I decided I’d get changed into my gym kit and go from there. That worked of course. It always works. Sitting around in lycra at home smacks of kinky things and slight perversions. Whereas RUNNING in lycra involves putting yourself through pain, rubbing Vaseline on certain areas and safety pins. Lots and lots of safety pins. It’s COMPLETELY different. (Cough, cough)
Let me take you on my run.
We'll start with a suicidal dash down the main A30 to get to the footpath before you’re mown down by either a) a lorry trying to get past another lorry in the narrow road b) one of the 85 year olds who insist on driving despite the fact they’re no longer able to see over the steering wheel or c) one of the local chavs driving a Fiesta at 80mph despite the fact the car is well over 20 years old and parts are dropping off it like confetti. However, I made it down the hill at speed and managed to make it into the safety of the footpath despite a car being parked directly in front of it. Probably a bit of a passive-aggressive protest at the ramblers. Or runners.
Past St Cuthbert’s old chapel, tucked away in long grass and iron railings. The grass along one side worn down slightly by feet passing, a green pathway in testament to the old man that lives there now, tending the churchyard and no longer of ‘No Fixed Abode’.
Over the granite stones set vertically as a stile, no brambles today - too early in the year so my calves are safe - and over into the tractor-tyre-rutted and dried earth and under the railway bridge. A brief moment of cold and dark away from the sunshine and out into the sun again.

## Dataset entries
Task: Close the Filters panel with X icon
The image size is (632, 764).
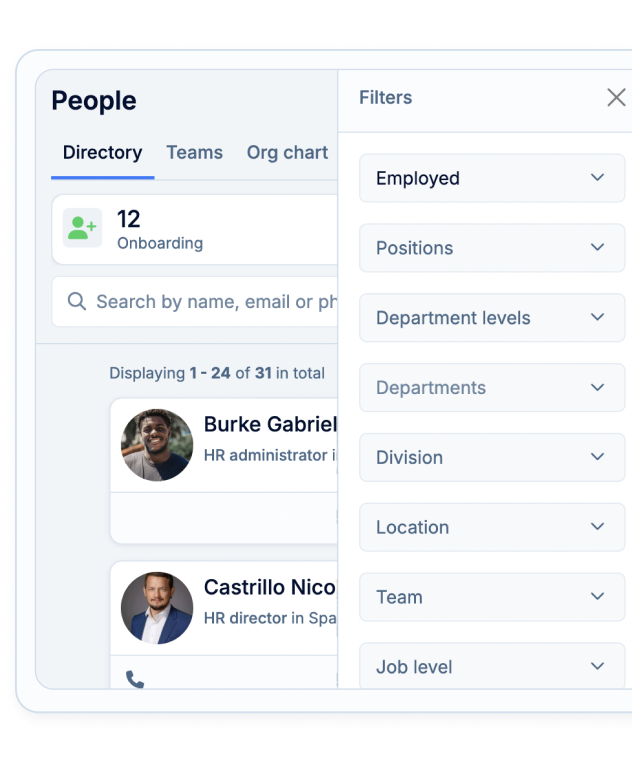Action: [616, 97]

* * *

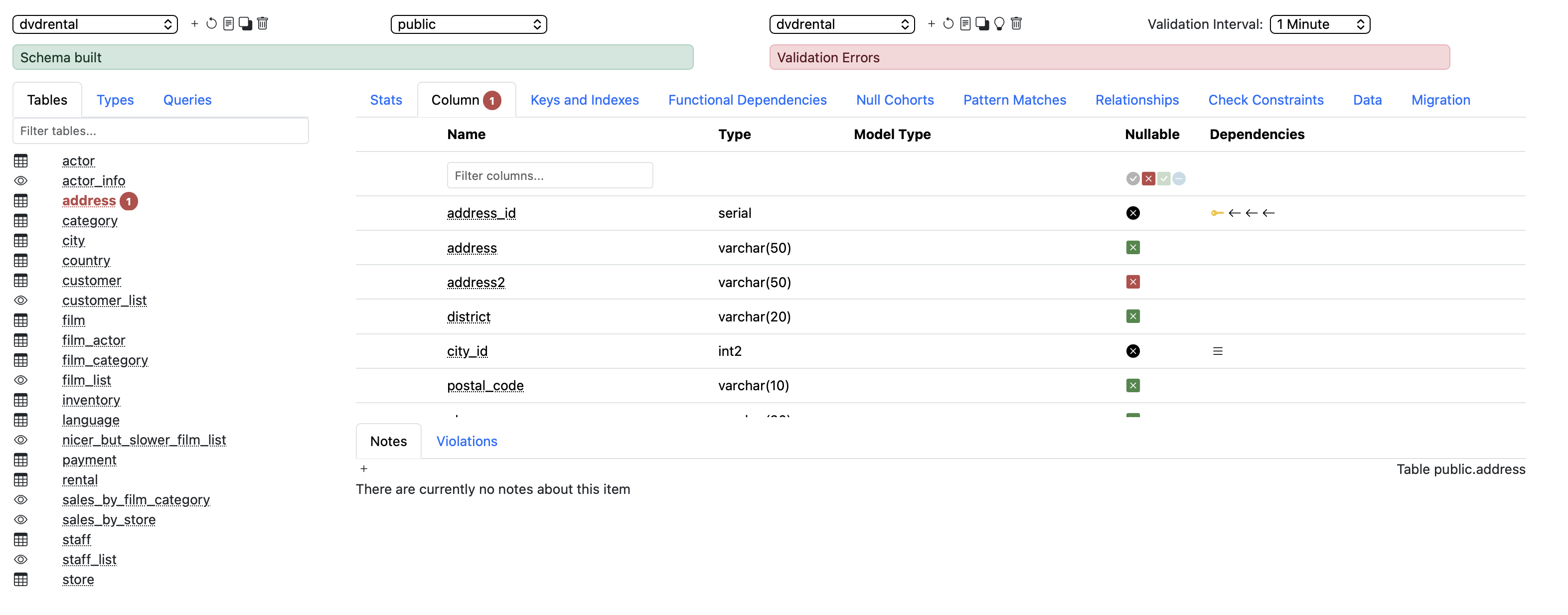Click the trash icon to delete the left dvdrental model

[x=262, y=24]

## What you need to do
1. Transcribe part of the text about the run above, starting with "Over the granite" and going on through "the sun again.".
2. Answer these questions from the text about the run:
(a) What does the writer change into before setting off?
(b) What does the old man who lives at St Cuthbert's old chapel do there?
(c) What is the stile made of?

## Solved problems
1.
Over the granite stones set vertically as a stile, no brambles today - too early in the year so my calves are safe - and over into the tractor-tyre-rutted and dried earth and under the railway bridge. A brief moment of cold and dark away from the sunshine and out into the sun again.

2.
(a) Gym kit
(b) He tends the churchyard.
(c) Granite stones set vertically